In that code you’re not traversing Collada’s data structures correctly, particularly in the part where you’re finding which materials to apply to a mesh. Instead of starting with the meshes and looking through all <instance_materials> in the document for a matching material symbol, you’re supposed to traverse the <node> hierarchy looking for <instance_geometry>/<instance_controller> elements, which will have a <bind_material> that tells you how to map the material symbols to <material> elements. The way you have it coded now, your program could find an <instance_material> with a matching material symbol from a <instance_geometry>/<instance_controller> that has nothing to do with the mesh you’re processing.

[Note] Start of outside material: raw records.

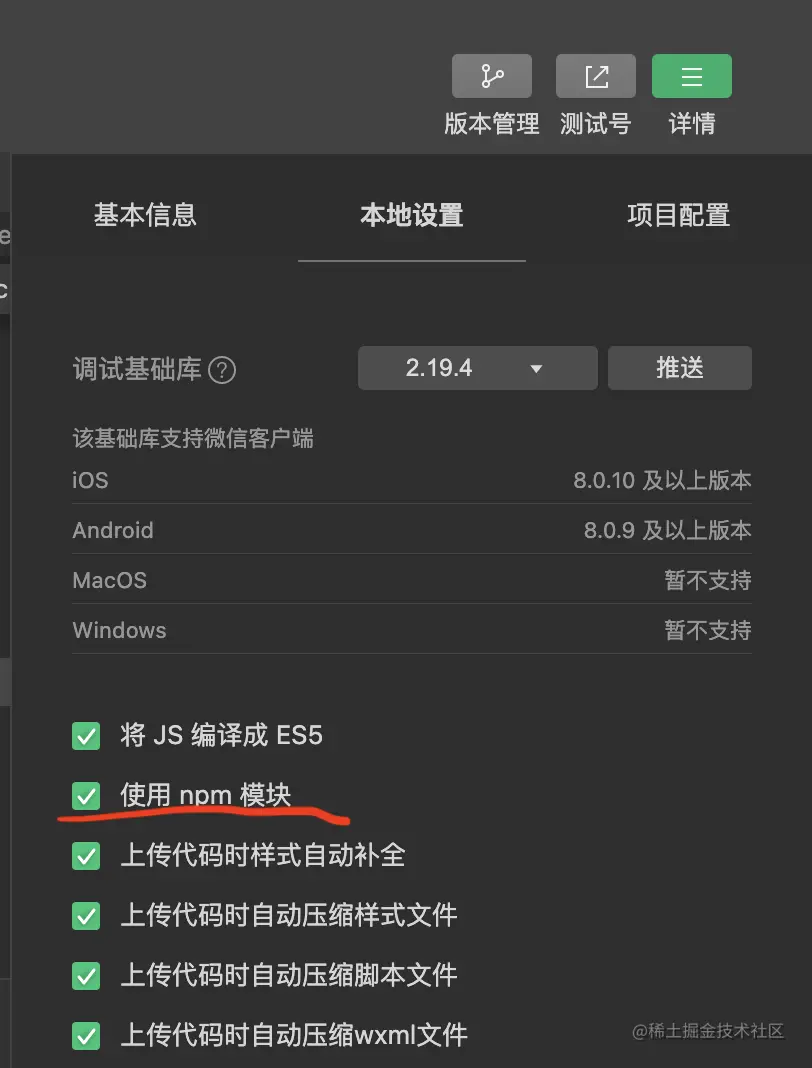Click the Android 8.0.9 version entry
This screenshot has width=812, height=1068.
coord(410,530)
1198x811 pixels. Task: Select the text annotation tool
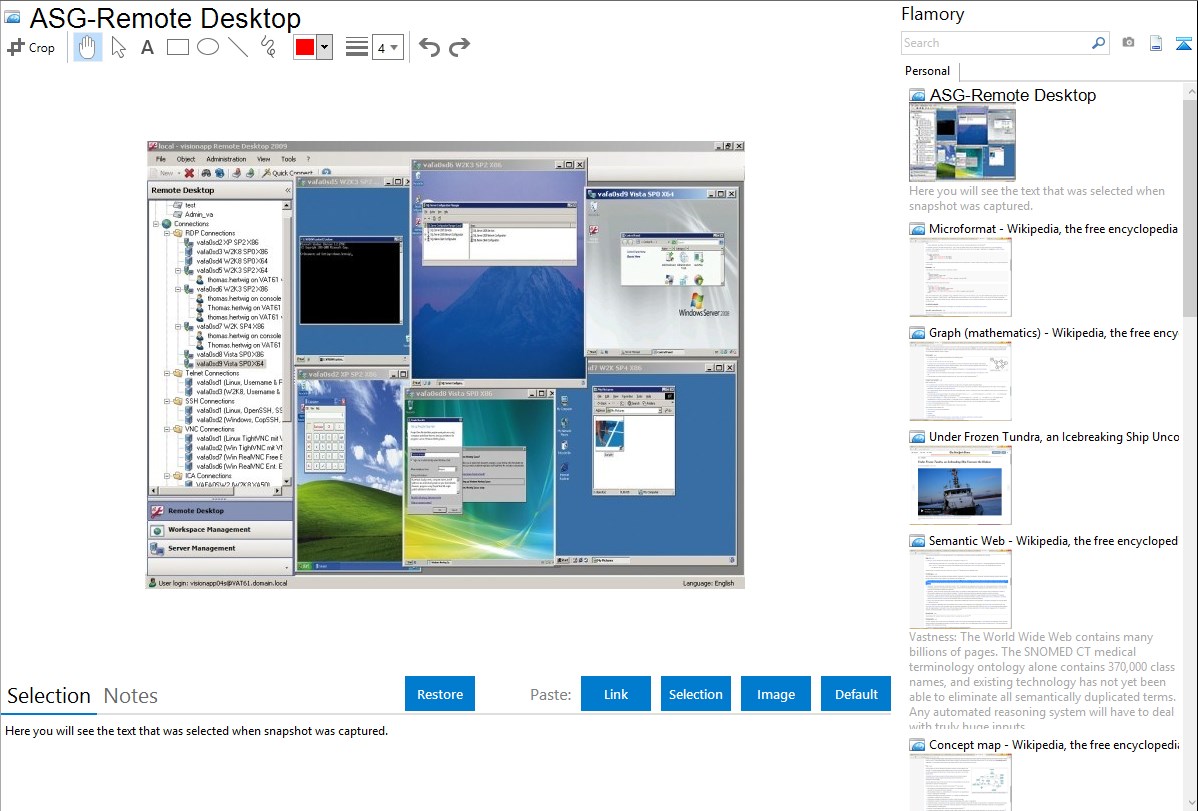point(147,47)
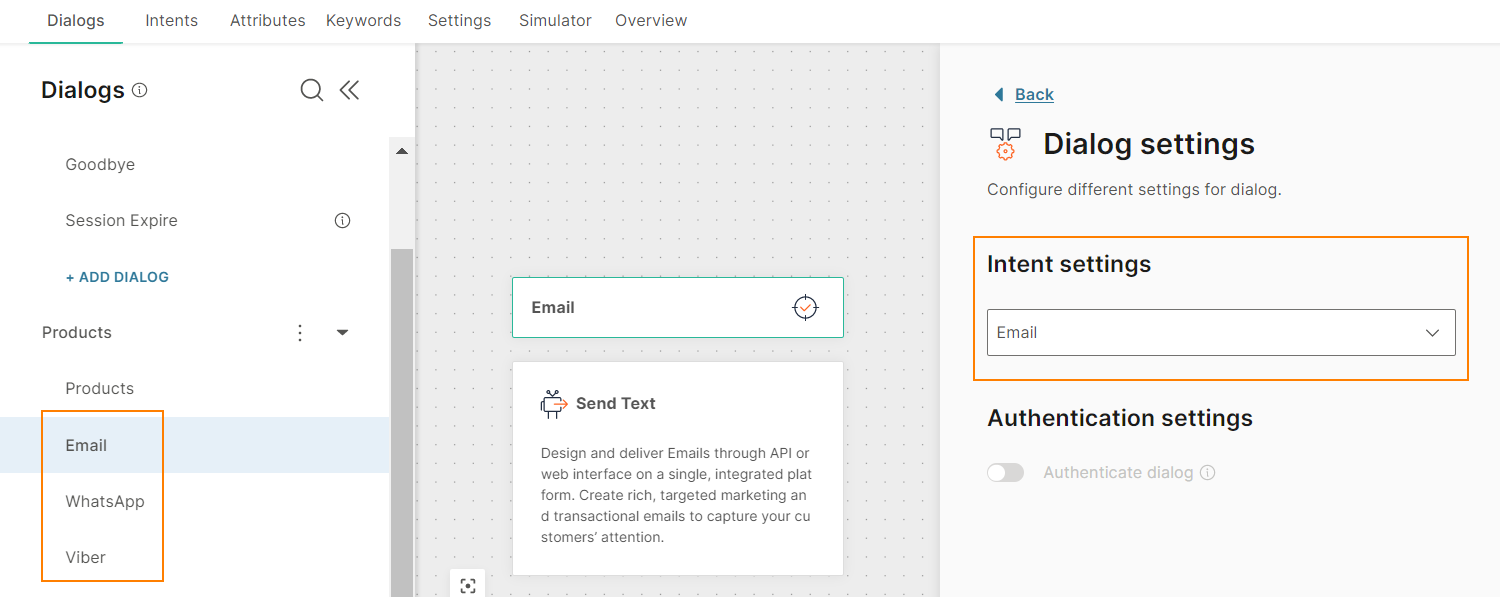Click the center canvas focus icon

click(468, 586)
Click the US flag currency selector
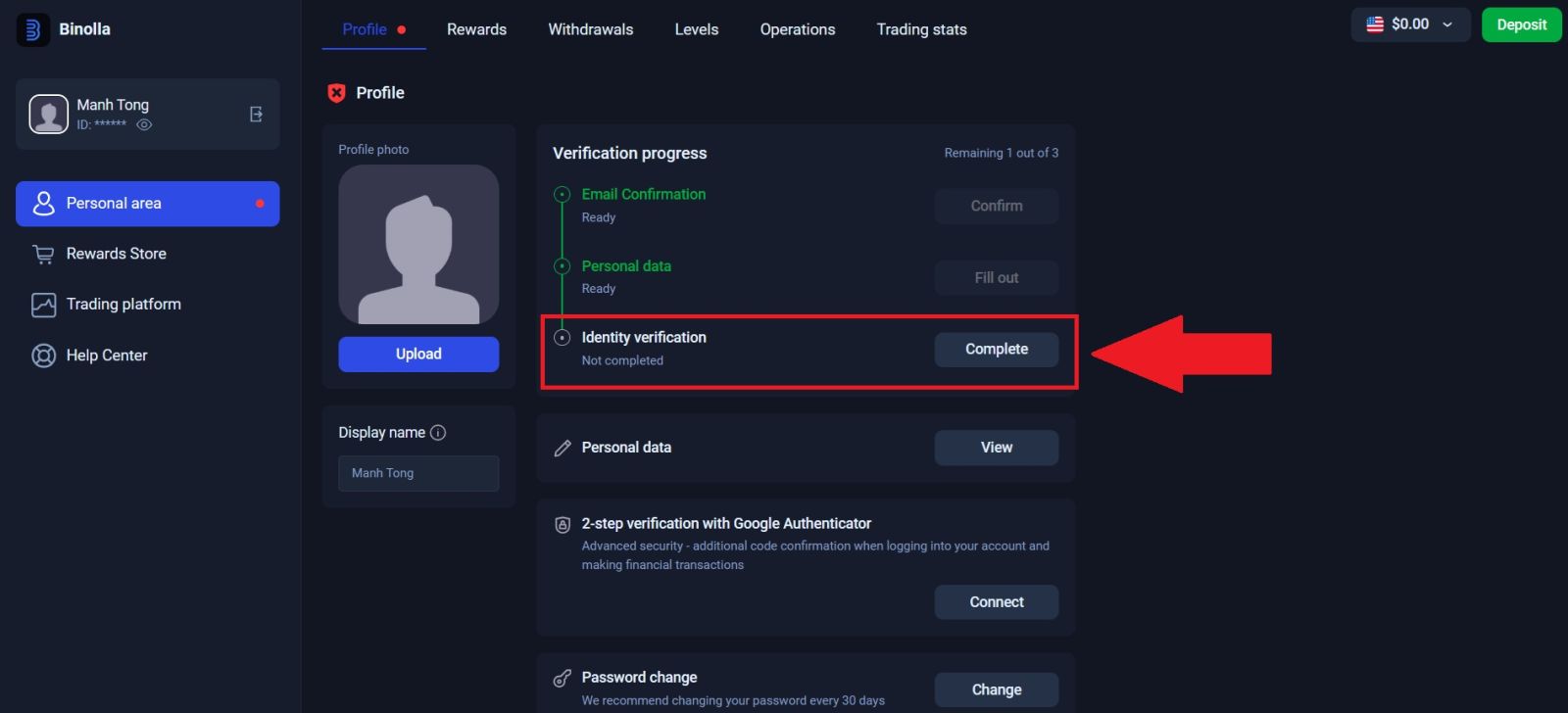1568x713 pixels. pos(1375,24)
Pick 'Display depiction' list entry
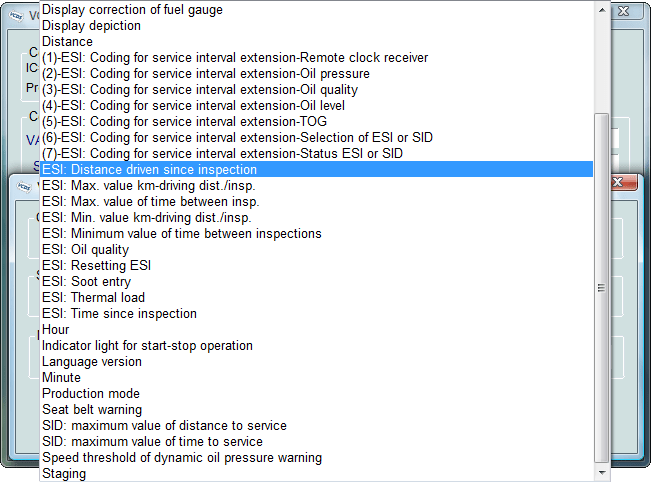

One other thing to note is that you should be careful about when the DOM returns reference values. In many cases the DOM returns values by reference to avoid extra object copies. For example, in the code where you’re getting the material’s URI, instead of

daeURI materialURI(...

try

daeURI& materialURI(...

to avoid creation of a temporary daeURI. daeURI isn’t a particularly big structure so in this case it’s not going to make a huge speed difference in your code, but especially when working with arrays you should be careful.

Steve

Alright, now that you sent me in the right direction, my code looks like this:


	for(size_t i = 0; i<Mesh->getTriangles_array().getCount();++i)
	{
		domTriangles* Triangles = (domTriangles*)(domElement*)Mesh->getTriangles_array()[i];		
		if(NULL!=bind_material)
		{
			for(size_t i = 0;i<bind_material->getTechnique_common()->getInstance_material_array().getCount();++i)
			{
				if(strcmp(bind_material->getTechnique_common()->getInstance_material_array()[i]->getSymbol(),Triangles->getMaterial())==0)
				{
					PyObject* PyMaterial = ProcessMaterial((domMaterial*)(domElement*)bind_material->getTechnique_common()->getInstance_material_array()[i]->getTarget().getElement());
					PyObject* PyMeshMaterials = PyObject_GetAttrString(PyMesh,"materials");
					// Check here if the material is already in the list, if not add it, if so, grab it's index
					bool foundmaterial = false;
					int matcount = PyList_Size(PyMeshMaterials);
					for(int j=0;j<matcount;++j)
					{
						PyObject* CurMaterial = PyList_GetItem(PyMeshMaterials,j);
						if(PyObject_Compare(PyMaterial,CurMaterial)==0)
						{
							MaterialIndex = j;
							foundmaterial=true;
							break;
						}
					}
					if((!foundmaterial)&&(matcount<16))
					{
						MaterialIndex = PyList_Size(PyMeshMaterials);
						PyObject* PyMaterialAsList = Py_BuildValue("[O]",PyMaterial);
						if(PyMaterialAsList==NULL)
						{
							PyErr_Print();
						}
						if(PyNumber_InPlaceAdd(PyMeshMaterials,PyMaterialAsList)==NULL)
						{
							PyErr_Print();
						}
						if(PyObject_SetAttrString(PyMesh,"materials",PyMeshMaterials)<0)
						{
							PyErr_Print();
						}
						Py_DECREF(PyMaterialAsList);
					}
					Py_DECREF(PyMeshMaterials);
					break;
				}
			}
		}
...

Much better IMO :slight_smile:
I no longer make use of a daeURI on that particular piece of code, so no worries there, I’ll keep your advice in mind though, Thanks.